MORTKHE-YANKEV
HOBER (February 1846-February 19, 1917)
He was born in Vilna, into a poor
family of eminent pedigree. He studied
in religious elementary schools and yeshivas.
At age sixteen he got a job as a proofreader at the publishing house of
Sh.-Y. Fin and later at Romm Publishers where he ceased working after thirty
years.
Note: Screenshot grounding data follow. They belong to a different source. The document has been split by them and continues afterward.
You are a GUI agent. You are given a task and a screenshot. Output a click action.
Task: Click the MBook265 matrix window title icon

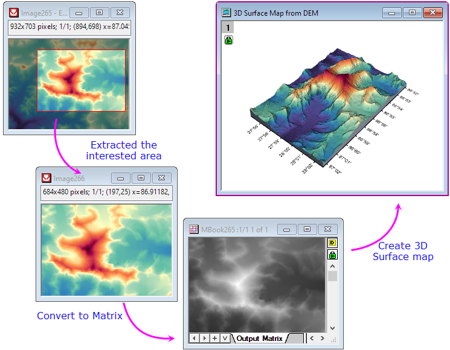(194, 229)
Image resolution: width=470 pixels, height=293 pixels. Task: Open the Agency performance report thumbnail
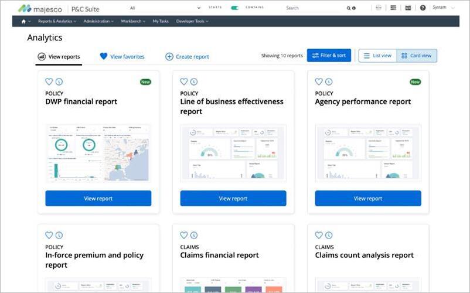click(367, 152)
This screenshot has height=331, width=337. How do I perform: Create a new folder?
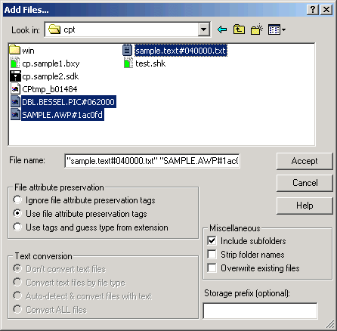(257, 29)
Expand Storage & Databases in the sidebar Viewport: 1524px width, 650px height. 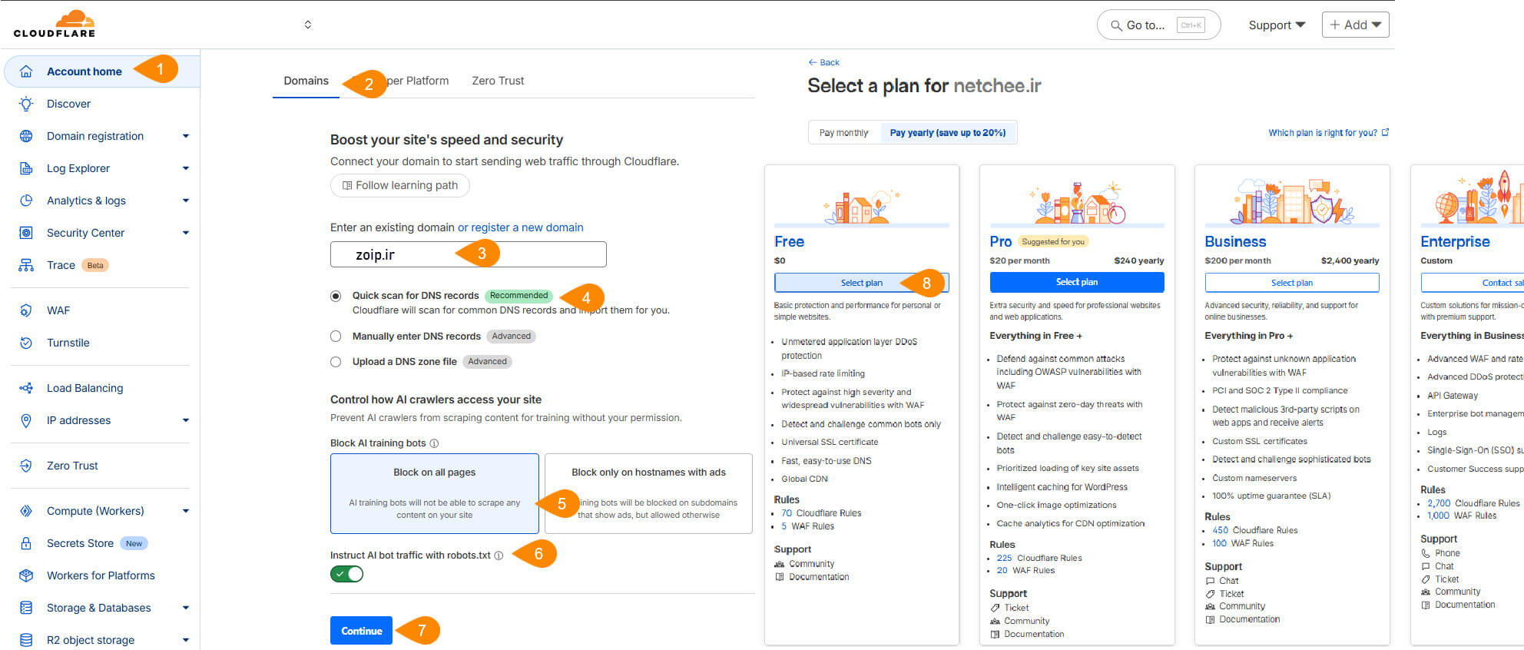pyautogui.click(x=98, y=607)
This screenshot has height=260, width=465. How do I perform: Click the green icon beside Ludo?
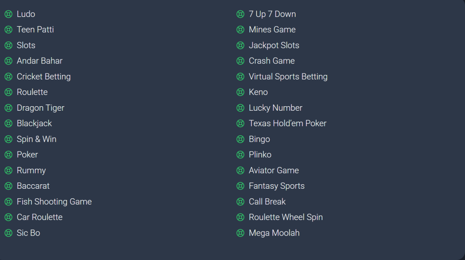tap(8, 14)
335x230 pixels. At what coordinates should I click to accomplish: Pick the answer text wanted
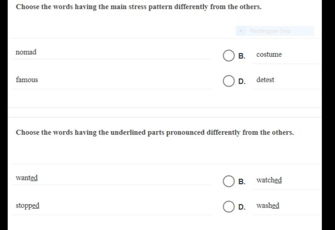27,178
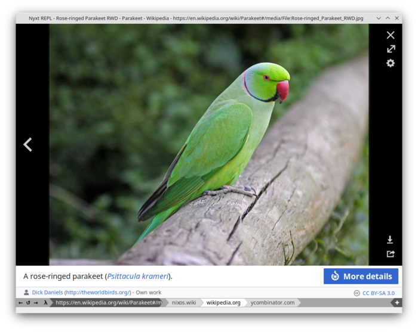Click the URL field in status bar
418x332 pixels.
point(107,303)
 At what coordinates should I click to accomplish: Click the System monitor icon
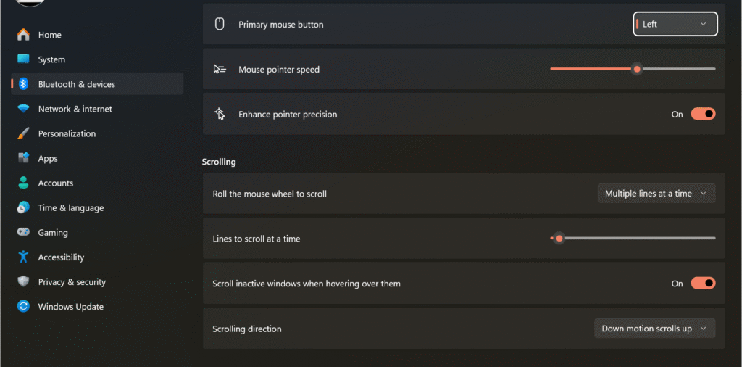click(23, 59)
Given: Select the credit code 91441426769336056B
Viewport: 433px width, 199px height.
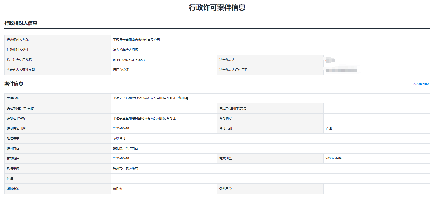Looking at the screenshot, I should click(129, 60).
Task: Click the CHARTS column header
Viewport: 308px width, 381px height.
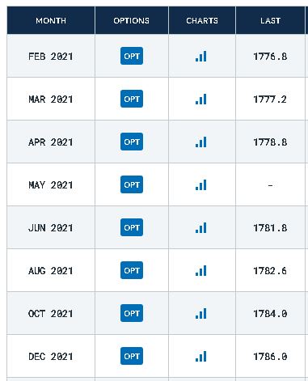Action: click(202, 20)
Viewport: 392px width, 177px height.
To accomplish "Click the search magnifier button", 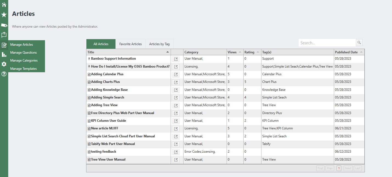I will point(359,43).
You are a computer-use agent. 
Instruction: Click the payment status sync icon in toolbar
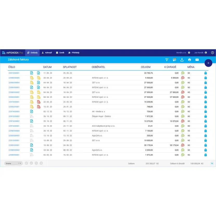174,60
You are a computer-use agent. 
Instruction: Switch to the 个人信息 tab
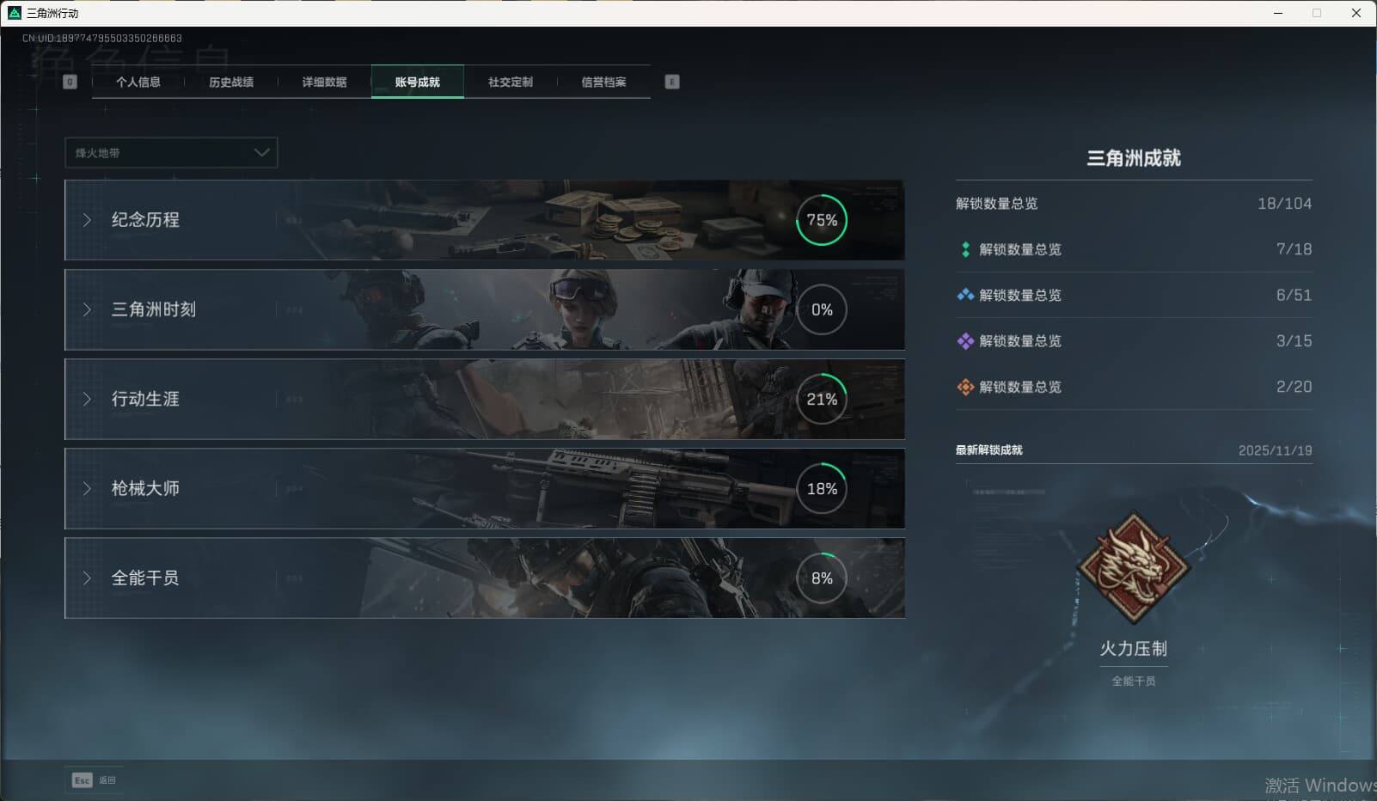[138, 82]
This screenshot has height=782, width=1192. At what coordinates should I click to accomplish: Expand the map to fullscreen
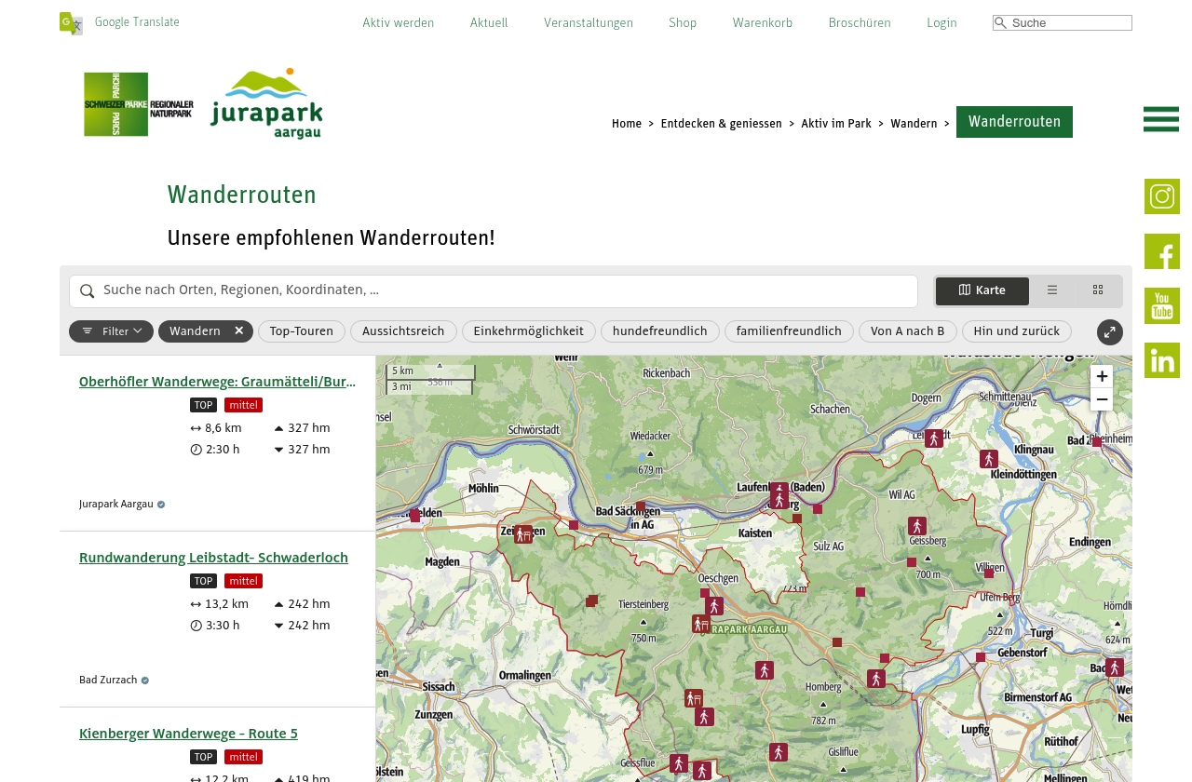(x=1109, y=332)
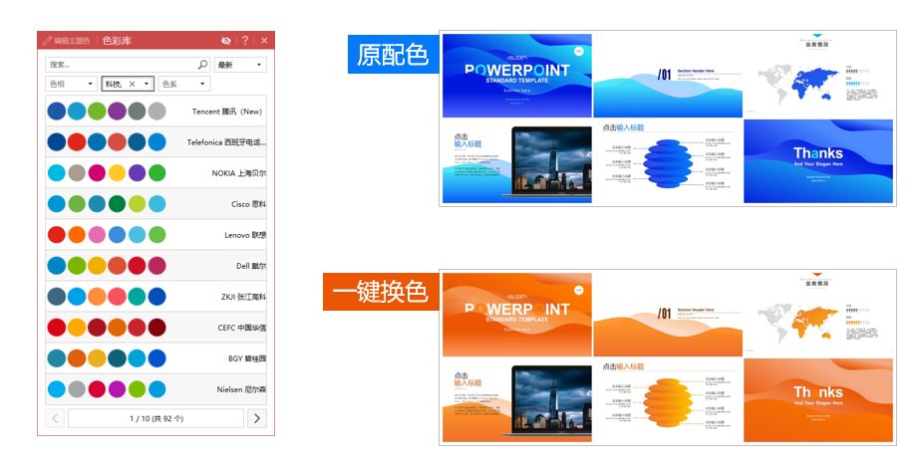
Task: Click the magnifier search icon
Action: [x=202, y=65]
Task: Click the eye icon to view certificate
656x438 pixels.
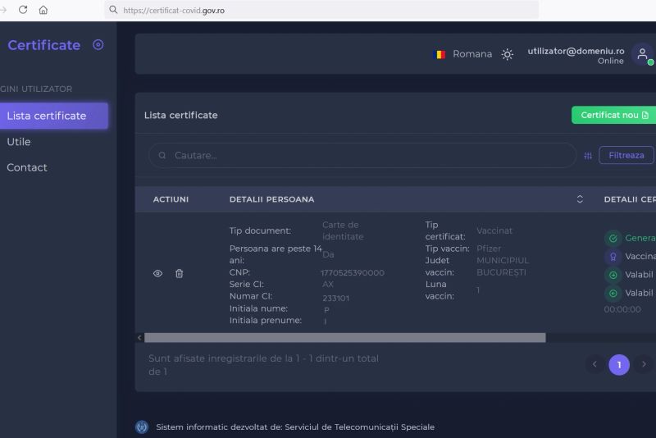Action: click(x=158, y=273)
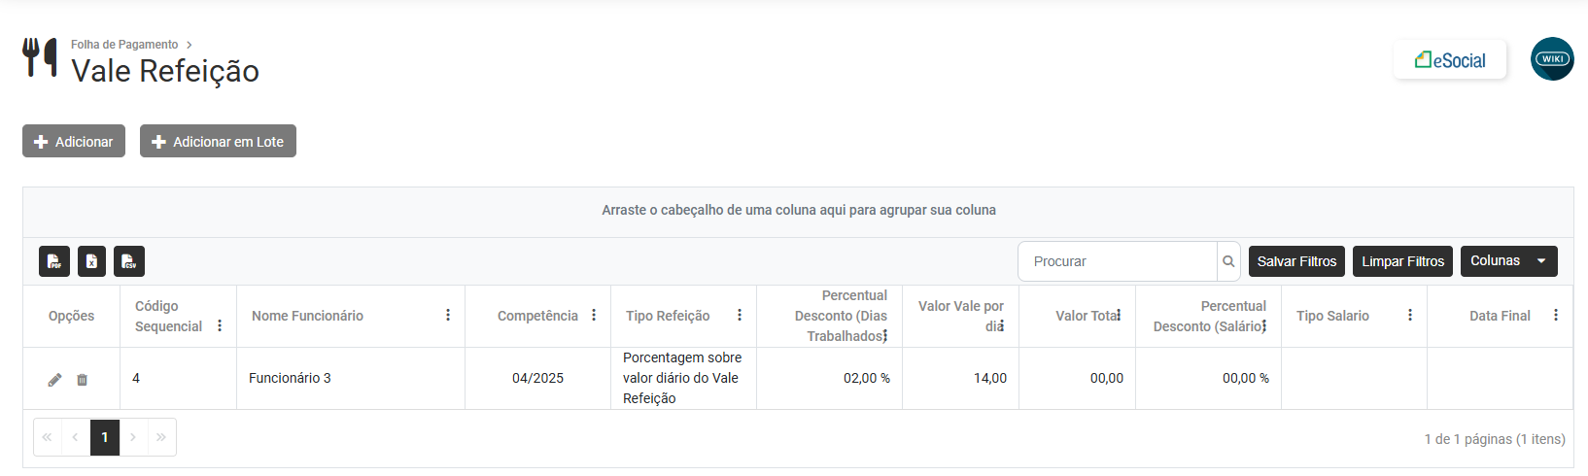Viewport: 1588px width, 476px height.
Task: Open Competência column options menu
Action: tap(594, 316)
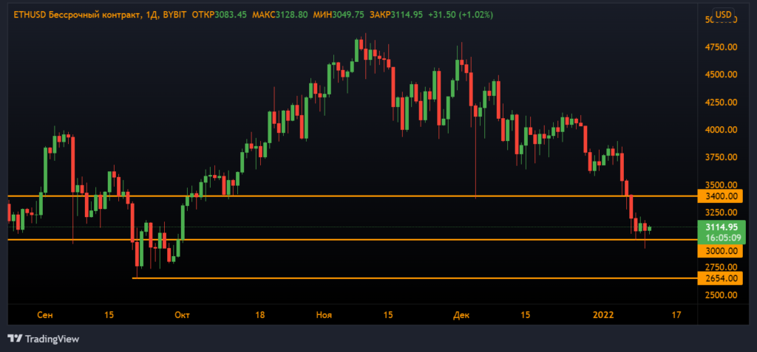Click the Ноя label on time axis
Screen dimensions: 757x352
click(x=324, y=315)
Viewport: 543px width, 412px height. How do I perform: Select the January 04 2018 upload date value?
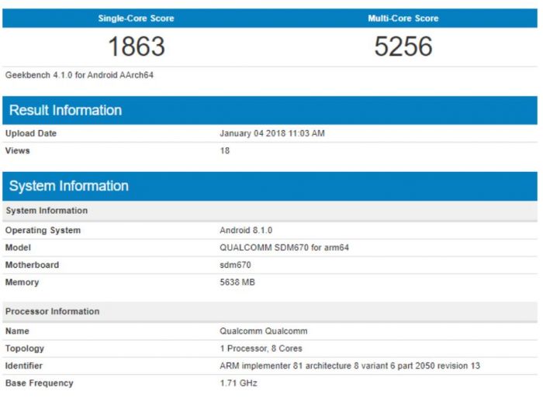(x=272, y=133)
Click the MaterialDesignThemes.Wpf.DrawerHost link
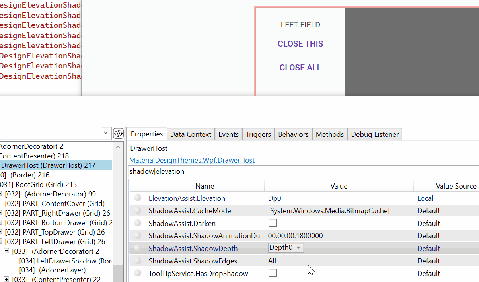This screenshot has width=479, height=282. pos(191,160)
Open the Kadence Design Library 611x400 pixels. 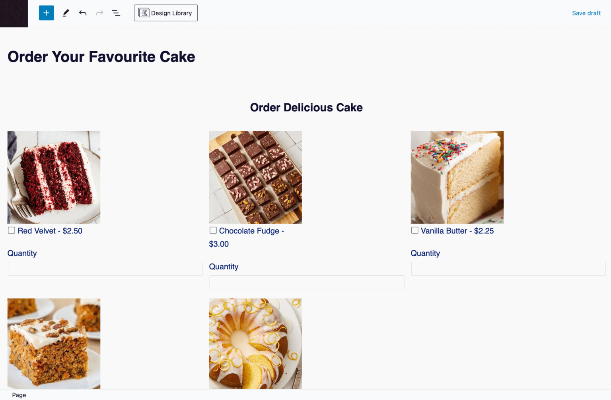pos(165,13)
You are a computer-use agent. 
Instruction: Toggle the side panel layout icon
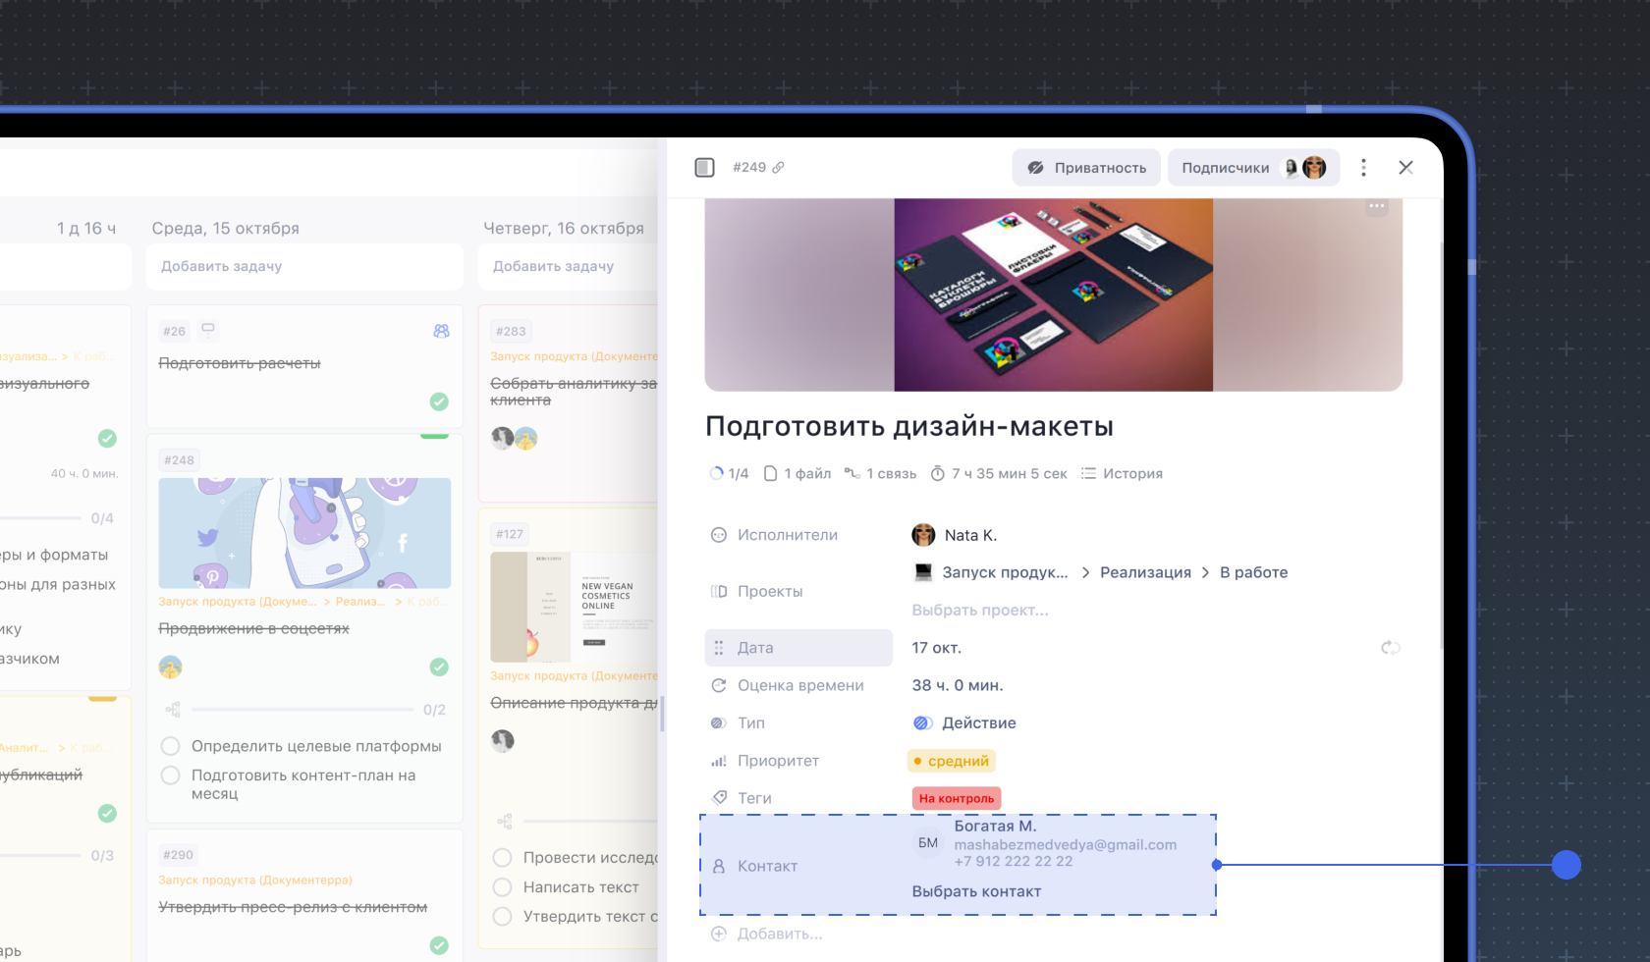tap(704, 168)
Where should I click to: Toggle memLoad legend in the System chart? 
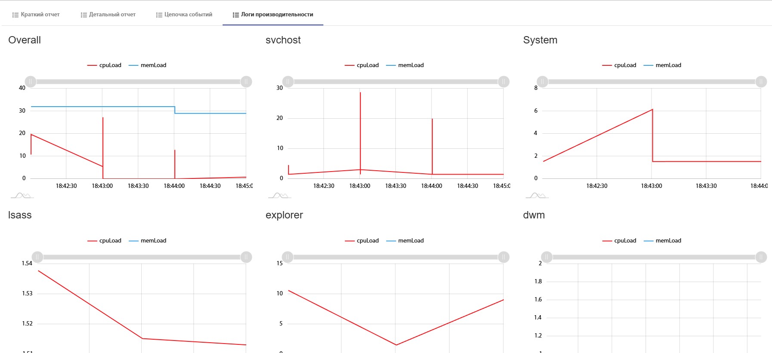(663, 65)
A grammarian and a specialist in
annotation, he spent his days proofreading prayer books and Hebrew textbooks
for all the publishing houses of Vilna.
He himself published: Seder
halimud (The order of study) (Vilna, 1886; second edition 1894), one of the
first secular Hebrew textbooks; and Kotev
ivri (Writing Hebrew) (Vilna, 1911), a model letter-writer for Hebrew. In Yiddish he published a Zionist pamphlet, Der idisher yikhes (Jewish pedigree)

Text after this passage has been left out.